Et quand il aborde la question de l’affirmation identitaire des Sawa, c’est, le ton empreint de regrets qu’il s’exprime, estimant que ces derniers ont encore du chemin à faire. «Les avis sont unanimes que la culture est portée par la langue qui la véhicule. Je constate simplement que les langues Sawa sont en déclin au profit notamment du français, particulièrement au sein des jeunes générations. Ils parlent le français à la maison, même avec leur grand-mère, et sont de piètres locuteurs de leur idiome maternel. Historiquement, le Sawa, peuple côtier, est un peuple de pêcheurs. Mais on constate aujourd’hui que les jeunes Sawa ne savent ni pêcher, ni même tenir une pagaie» fulmine-t-il. Avant de reconnaitre que la faute revient peut-être au Ngondo qui n’a pas su préserver et défendre l’identité culturelle Sawa.
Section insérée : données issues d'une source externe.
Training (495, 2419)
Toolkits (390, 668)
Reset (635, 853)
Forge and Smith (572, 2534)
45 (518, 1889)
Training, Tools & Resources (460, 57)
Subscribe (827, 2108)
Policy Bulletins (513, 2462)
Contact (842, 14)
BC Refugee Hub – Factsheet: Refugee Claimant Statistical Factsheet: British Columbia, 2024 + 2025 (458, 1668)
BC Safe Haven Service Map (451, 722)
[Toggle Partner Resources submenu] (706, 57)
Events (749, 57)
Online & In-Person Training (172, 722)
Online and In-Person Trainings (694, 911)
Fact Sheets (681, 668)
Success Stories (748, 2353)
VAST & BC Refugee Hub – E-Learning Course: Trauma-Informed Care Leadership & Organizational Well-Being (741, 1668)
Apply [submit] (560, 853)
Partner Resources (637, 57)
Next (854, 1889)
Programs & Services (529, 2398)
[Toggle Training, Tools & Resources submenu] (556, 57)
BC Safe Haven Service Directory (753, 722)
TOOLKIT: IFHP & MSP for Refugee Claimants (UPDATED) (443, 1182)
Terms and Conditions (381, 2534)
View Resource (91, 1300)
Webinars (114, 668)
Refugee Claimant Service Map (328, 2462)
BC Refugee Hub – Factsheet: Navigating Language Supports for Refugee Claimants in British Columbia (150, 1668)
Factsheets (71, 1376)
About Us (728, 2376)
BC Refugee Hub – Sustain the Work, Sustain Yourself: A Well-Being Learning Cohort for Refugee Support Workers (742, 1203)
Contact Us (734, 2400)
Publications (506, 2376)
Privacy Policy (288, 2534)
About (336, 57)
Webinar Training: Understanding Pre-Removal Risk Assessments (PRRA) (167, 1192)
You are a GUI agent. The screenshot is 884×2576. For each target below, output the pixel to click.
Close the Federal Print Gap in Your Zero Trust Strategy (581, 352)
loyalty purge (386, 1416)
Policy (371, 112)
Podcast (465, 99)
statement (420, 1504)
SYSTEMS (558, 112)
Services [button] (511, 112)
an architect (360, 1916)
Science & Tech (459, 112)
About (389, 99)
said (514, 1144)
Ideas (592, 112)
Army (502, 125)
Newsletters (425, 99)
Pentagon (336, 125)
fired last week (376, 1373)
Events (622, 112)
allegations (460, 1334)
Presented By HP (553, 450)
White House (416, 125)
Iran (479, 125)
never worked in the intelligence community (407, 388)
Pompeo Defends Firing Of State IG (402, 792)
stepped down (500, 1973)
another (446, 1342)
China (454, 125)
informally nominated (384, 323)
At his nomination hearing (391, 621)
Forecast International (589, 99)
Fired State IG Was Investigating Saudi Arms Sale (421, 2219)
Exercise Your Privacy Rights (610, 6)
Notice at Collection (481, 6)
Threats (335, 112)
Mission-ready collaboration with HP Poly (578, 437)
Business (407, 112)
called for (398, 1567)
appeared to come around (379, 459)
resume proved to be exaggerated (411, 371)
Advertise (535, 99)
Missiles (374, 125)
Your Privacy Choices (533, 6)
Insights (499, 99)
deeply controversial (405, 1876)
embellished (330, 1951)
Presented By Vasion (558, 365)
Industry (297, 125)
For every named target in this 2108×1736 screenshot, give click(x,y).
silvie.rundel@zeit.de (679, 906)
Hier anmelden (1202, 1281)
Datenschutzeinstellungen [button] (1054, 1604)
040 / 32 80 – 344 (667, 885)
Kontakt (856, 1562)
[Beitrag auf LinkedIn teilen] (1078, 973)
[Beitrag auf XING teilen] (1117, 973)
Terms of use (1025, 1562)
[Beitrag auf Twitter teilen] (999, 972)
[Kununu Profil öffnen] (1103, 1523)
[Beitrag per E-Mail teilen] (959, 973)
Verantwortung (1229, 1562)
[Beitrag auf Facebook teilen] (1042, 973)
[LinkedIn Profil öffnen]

Quoi qu’il en soit, pour l’heure les regards sont tournés ailleurs, notamment à l’événement «Ngondo». Lancée il y a deux semaines, l’édition de cette année atteint son apothéose ce dimanche 6 décembre 2009. «Nginy’a mulema», thème retenu cette année et par ailleurs impulsé par le prince, constitue un vaste programme pour ce dernier. En effet ce thème renvoie à une expression consacrée en français, «à cœur vaillant, rien n’est impossible». C’est une invite aux filles et fils Sawa à la témérité, la hardiesse, l’intrépidité dans l’effort. «Le Sawa doit cesser d’être le petit trouillard qui bat en retraite face à la moindre adversité». Entendez par là, le message du berger envoyé à ses brebis.

Politique
Se considérant comme apolitique, le roi des Bell n’entend pas s’étendre sur la question. Il souligne tout de même qu’il fut membre du comité central de l’Union Nationale Camerounaise (Unc), lors du congrès du parti politique en 1975. Mais en 1980, son mandat n’est pas renouvelé pour des raisons qu’il s’est gardé d’avancer. Il assure par ailleurs avoir dépassé le cas du Cameroun dans le cadre de ses visions politiques, et pense maintenant aux Etats-Unis d’Afrique, son idéal qu’il souhaite voir se réaliser, car, selon lui, ça permettrait, entre autres, de sauver le Cameroun «des griffes de la France». Il regrette toutefois avoir sollicité à maintes reprises une entrevue avec le président de la république, mais «jamais de réponse» se désole t-il. Pour conclure, il estime que l’opération Epervier est vaine si elle ne consiste qu’à mettre des gens en prison, le mieux étant d’obliger ces derniers à remettre au moins les trois quarts de ce qu’ils ont volé.